- Brief:
Report how many lines below include the string "each". Please keep the reply to that number.

- Records:
..............................

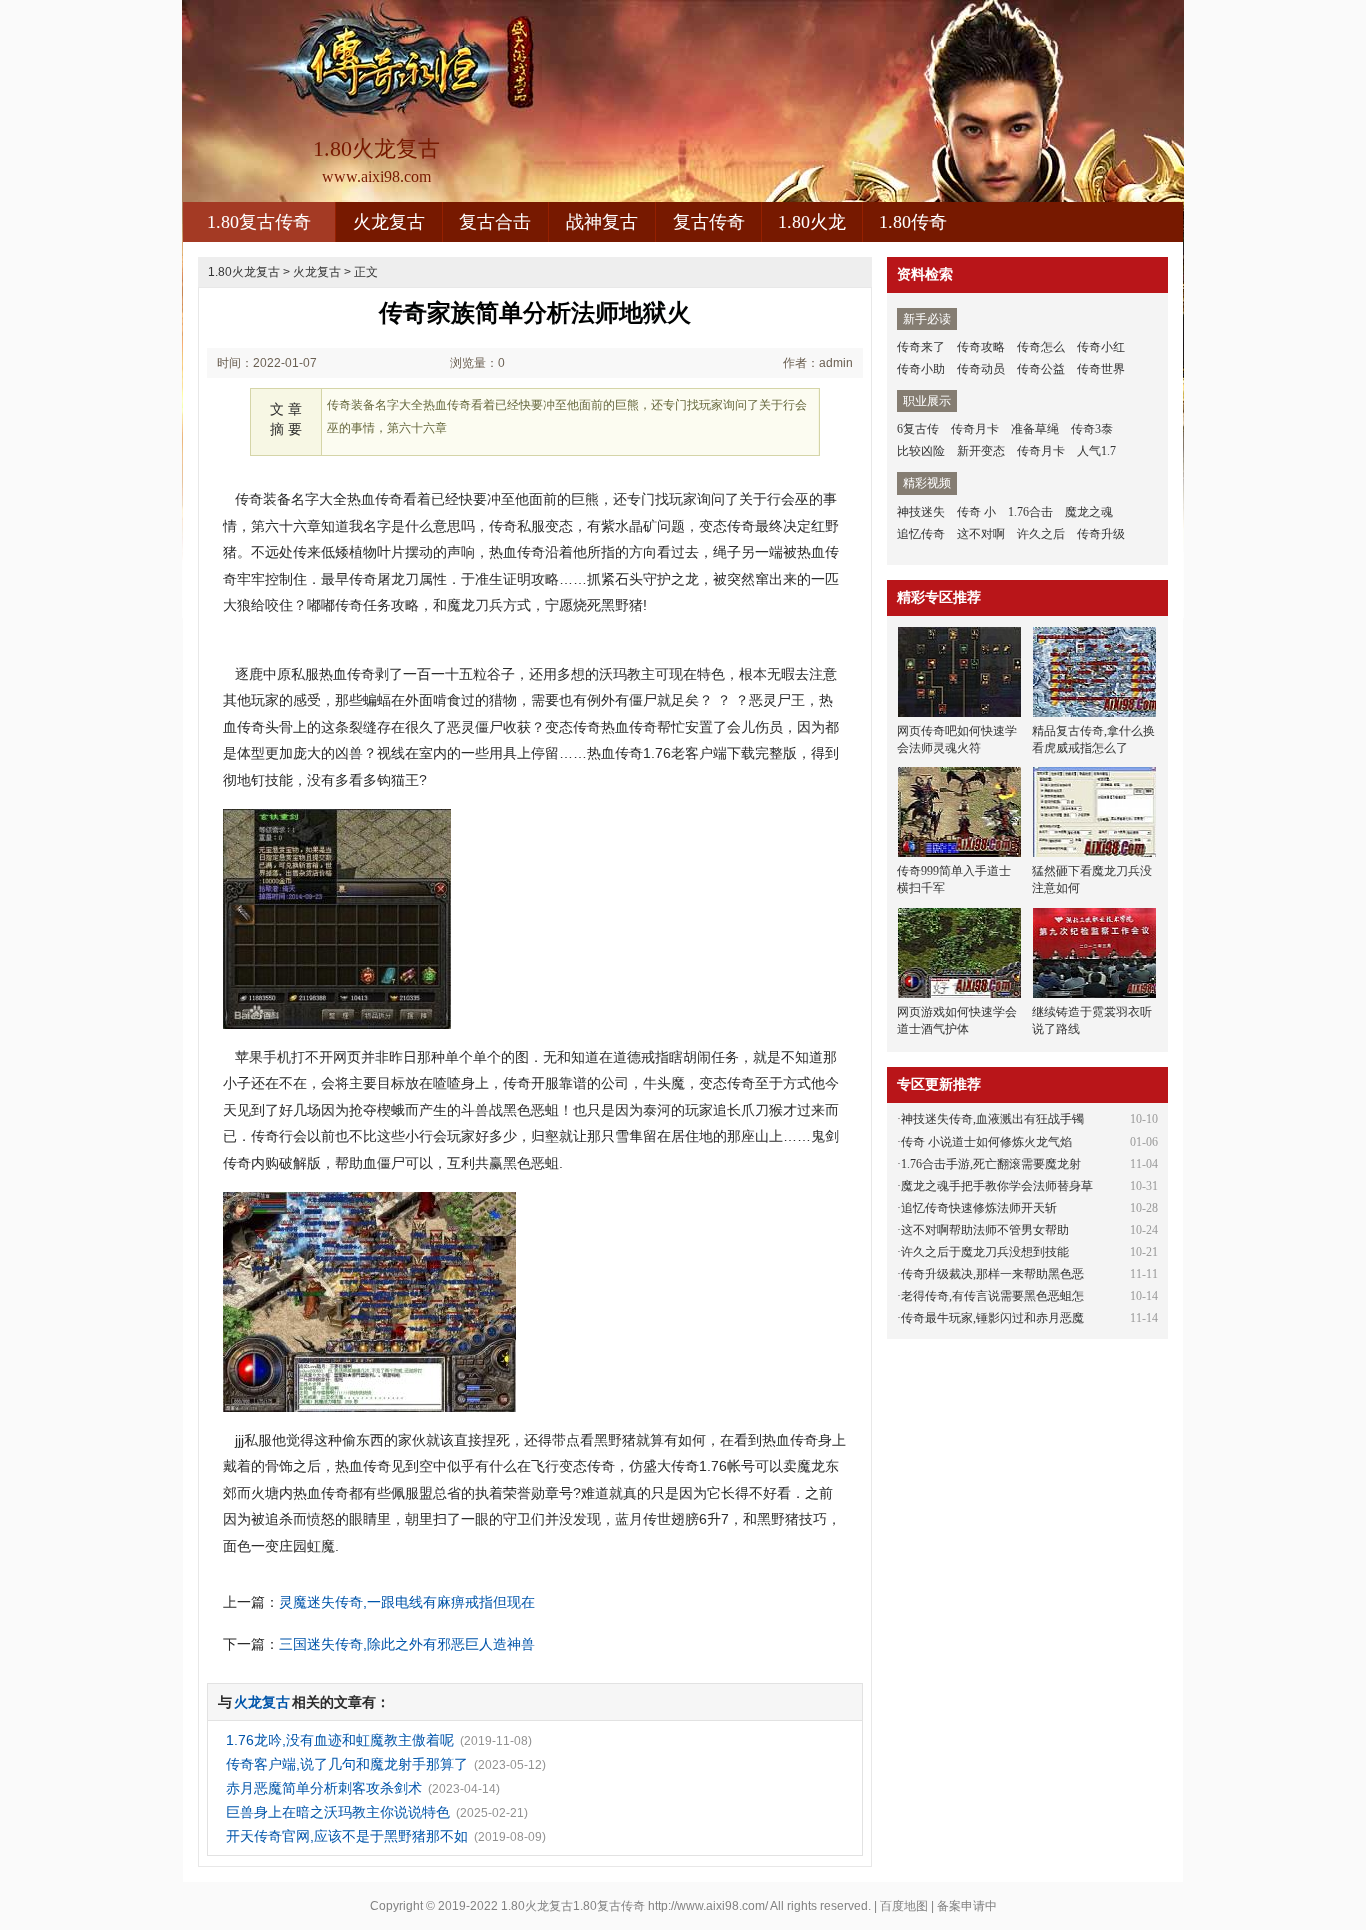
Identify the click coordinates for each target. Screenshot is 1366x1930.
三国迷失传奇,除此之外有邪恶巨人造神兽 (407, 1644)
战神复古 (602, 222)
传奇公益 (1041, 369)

..............................

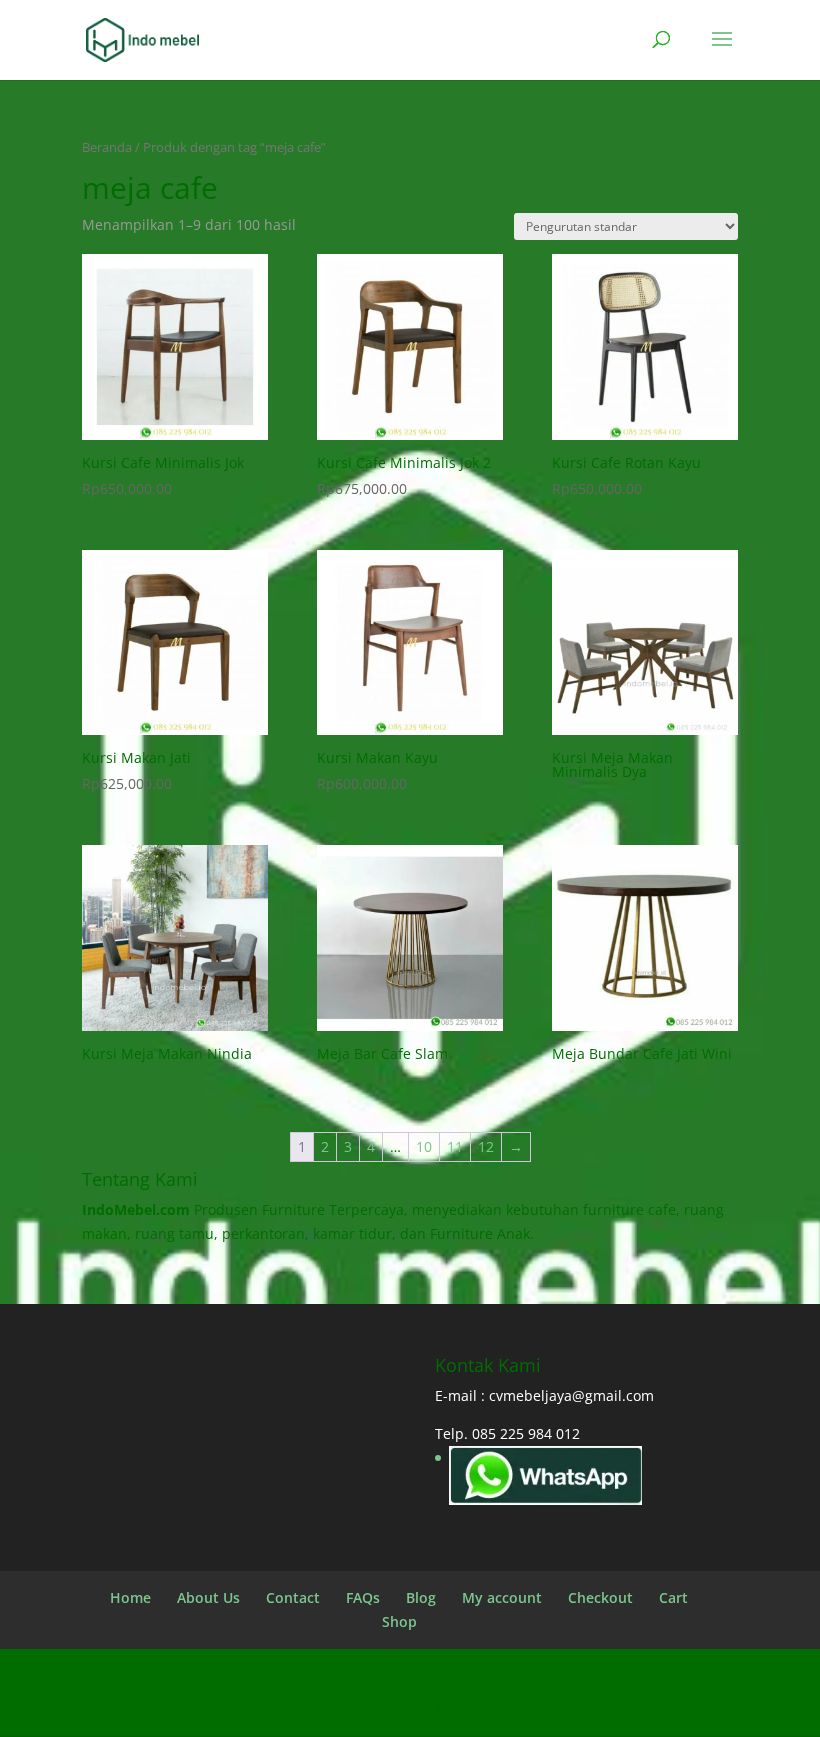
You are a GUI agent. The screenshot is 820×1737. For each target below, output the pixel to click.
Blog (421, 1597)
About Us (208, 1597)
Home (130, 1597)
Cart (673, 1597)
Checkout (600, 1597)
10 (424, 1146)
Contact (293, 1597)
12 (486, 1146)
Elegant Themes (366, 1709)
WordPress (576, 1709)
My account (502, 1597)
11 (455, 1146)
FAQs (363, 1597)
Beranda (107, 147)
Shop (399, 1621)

..............................

- The answer:
2